Quite an undertaking given what I have just read.

I was equally impressed with the organizational work you for the Pi Institute, and to me, quite a feat.

There were some things that came to mind when hearing of the title, "Ideas Roadshow." It is what it symbolized when thinking with regard to Robert M. Pirsig and his written work called, "Zen and the Art of Motorcycle Maintenance."

In it he writes,

"What is in mind is a sort of Chautauqua...that's the only name I can think of for it...like the traveling tent-show Chautauquas that used to move across America, this America, the one that we are now in, an old-time series of popular talks intended to edify and entertain, improve the mind and bring culture and enlightenment to the ears and thoughts of the hearer. The Chautauquas were pushed aside by faster-paced radio, movies and TV, and it seems to me the change was not entirely an improvement. Perhaps because of these changes the stream of national consciousness moves faster now, and is broader, but it seems to run less deep. The old channels cannot contain it and in its search for new ones there seems to be growing havoc and destruction along its banks."{Link added by me to emphasis}

You of course recognize the difficulties of such a venture and of cutting new channels. You already lured me in with Plato's Heaven, so I will have to look at that and see where this goes.

All the best,

Giotis said...

I enjoyed Nima's interview especially a couple of his arguments supporting SUSY.

SUSY is the only reasonable thing Nature can do that is compatible with the principles of QM and special relativity.

and also that we have spin 0, 1/2, 1 and 2 particles so it would be odd for Nature not to close the circle with spin 3/2 particles.

Clever...

Then I guess Supergravity should be there and consequently String theory:-)

About the site I will not make a subscription but I will buy individual videos on topics I'm interested in.

Plato Hagel said...

Moving forward with these ideas are important. So the context given in lets say a string of thoughts was to remain part of that conversation?

In the old ways of television advertising they vied for spots during shows and some of the best shows were assign ads that cost more to be placed. The type of advertising you might want on your YouTube videos?

Currently Google as you know gives this option through algorithmic association. Some bloggers choose not to advertise, while some find it a means with which to support their living.

So how to support the Ideas Roadshow? By example, Scientific Magazine? What happens after the limited types with your introductory videos that were placed on YouTube?

You have no forum with which to continue these ideas? That should be part of your articles. How do your articles remain part f our conversations today? Access from the public perspective is necessary, to remain current?

Anyway some ideas that came to mind as you emerge onto the scene.

Best,

Howard Burton said...

So I should have responded to this. I must confess that I am not the best blogger/responder - which, arguably, doesn't bode well for much of this. In my defense, however, I've been rather pre-occupied with getting ready for a batch of new issues.

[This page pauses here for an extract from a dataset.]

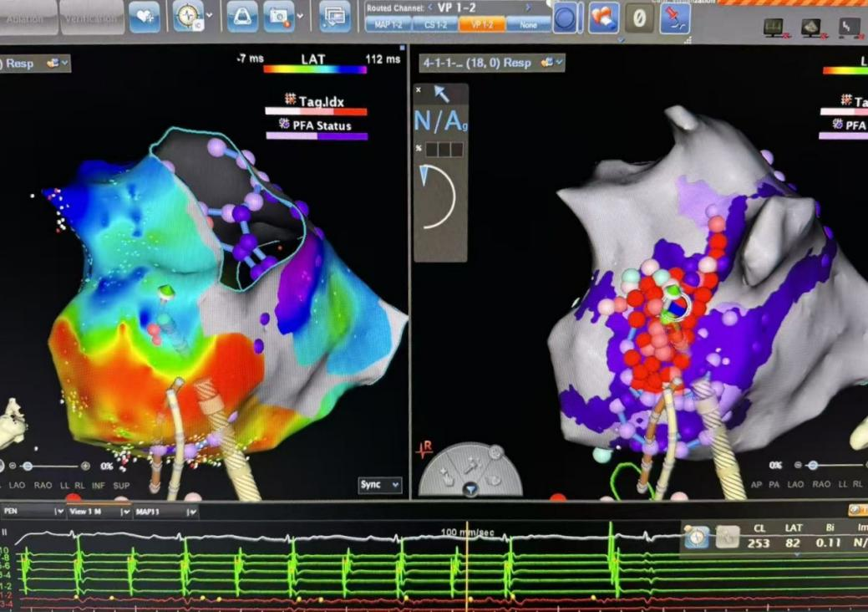
Task: Switch to the Verification tab
Action: pos(92,18)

Anyway, what I principally wanted to say was to thank you for your interest and your thoughtful suggestions. Partnering with a known quantity would be one obvious way to go.

I am, obviously, hardly anti-science. But on the other hand, as you can see from my writings, I am nonetheless determined to do what I can to get out of the "science ghetto" - not only because the usual handwringing of "why don't more members of the general public appreciate science?" is increasingly tedious to me, but also because I think a good chunk of people who never go on to science blogs or pick up science magazines would nonetheless be interested in some of these topics.

So how does one promote breadth while establishing an entirely new brand? I'm not quite sure. But I certainly welcome any and all suggestions.

Thanks again,

Howard

Howard Burton said...

So I should have responded to this. I must confess that I am not the best blogger/responder - which, arguably, doesn't bode well for much of this. In my defense, however, I've been rather pre-occupied with getting ready for a batch of new issues.

Anyway, what I principally wanted to say was to thank you for your interest and your thoughtful suggestions. Partnering with a known quantity would be one obvious way to go.

I am, obviously, hardly anti-science. But on the other hand, as you can see from my writings, I am nonetheless determined to do what I can to get out of the "science ghetto" - not only because the usual handwringing of "why don't more members of the general public appreciate science?" is increasingly tedious to me, but also because I think a good chunk of people who never go on to science blogs or pick up science magazines would nonetheless be interested in some of these topics.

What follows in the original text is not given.